Currently Noah and Leigh run a community center for students, artists, travelers, educators, and writers. Lila attends a local school in the morning, comes home for a family lunch, and returns for an afternoon program of drama and art classes and has even started belly-dancing lessons.
Though it's almost as idyllic as it sounds, Leigh says that it can be isolating to live in a place where the culture is so different. "Many people tend to hang out only with those they've known for years, so it can be hard to break into their circle and form strong friendships," she says. Different expectations can also lead to challenges. For example, when Lila needed a costume decorated for her dance class, the moms were expected to do the beading. "It was no problem for the other moms, who knew where to buy beads, what they were called, and how to sew," says Leigh. "But I didn't even know the Spanish words for needle, thread, or the hundreds of different types of beads that exist."
Leigh and Noah plan to stay for at least another year. Then they may go to Israel -- where Leigh has family -- though Australia, New Zealand, and Southeast Asia are possible.
As for Lila, she is learning some important lessons from her nomadic life. "She has friends all over the world, and she can confidently walk up to a group of children, whether they speak her language or not, and forge friendships," says Leigh.
Since August of 2006, Laureen and Jason Hudson, along with their kids, Rowan, 8, Kestrel, 5, and Aurora, 2, have called a 47-foot, three bedroom catamaran home. "Our goal is to teach them that the world is a fascinating place," says Laureen, a freelance editor and scuba instructor. "We work to pay the bills, but that's it," she says.
Starting in March, the Hudsons are embarking on a world tour, beginning with Mexico. A friend runs a school there, and they've enrolled their presently homeschooled kids for three months of Spanish immersion. "We'll spend a few seasons there, sail to Costa Rica, then across to the Marquesas, and finish by island-hopping in the South Pacific," says Laureen. "It's impossible to plan a rigorous schedule when you're dealing with factors like the ocean, unpredictable weather, and three kids, so we're keeping it casual." During the tour, Laureen says her kids will be learning geography, navigation, meteorology, sailing, boat repair, and sociology in a hands-on way. As for making friends, the seafaring community is a tight-knit, kid-friendly group. "We arrange to meet up around the world," says Laureen.
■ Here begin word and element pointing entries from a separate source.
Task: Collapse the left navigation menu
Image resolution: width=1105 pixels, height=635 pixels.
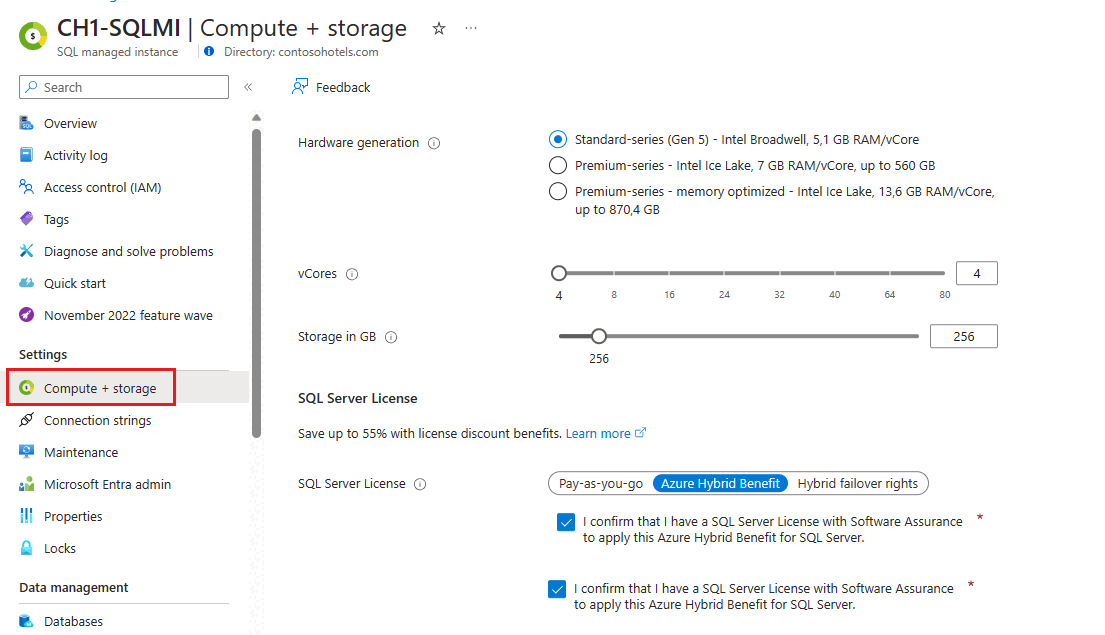Action: (248, 87)
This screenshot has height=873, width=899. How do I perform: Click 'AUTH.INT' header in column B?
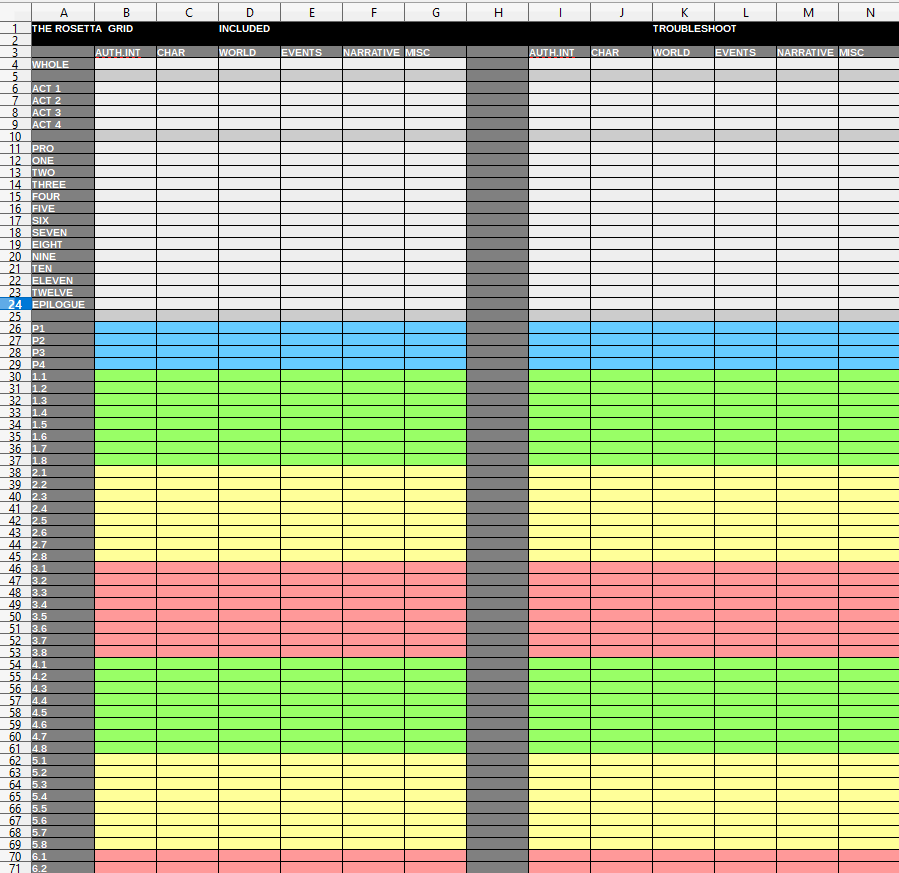coord(125,52)
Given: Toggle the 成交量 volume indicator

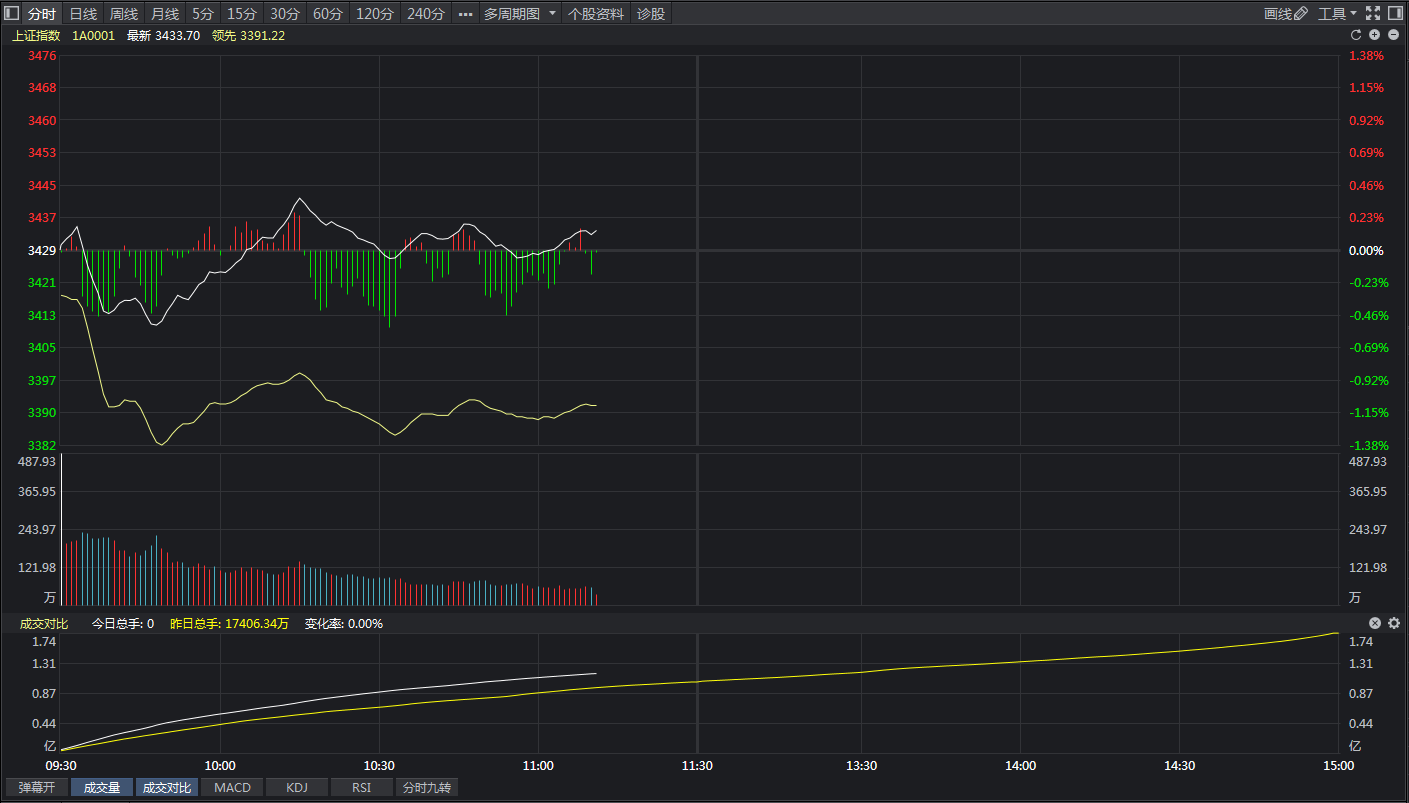Looking at the screenshot, I should point(102,787).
The family has no TV on the boat; they do have computers and Internet, as well as surfing and scuba gear. Most important, they enjoy hanging with each other. "Even when we had a land house, we all ended up in the same room," says Laureen. The biggest plus for a life at sea? "Boat kids have to be responsible." says Laureen. "It's not 'us' telling 'them' to do their chores; it's all of us pulling together to get things done."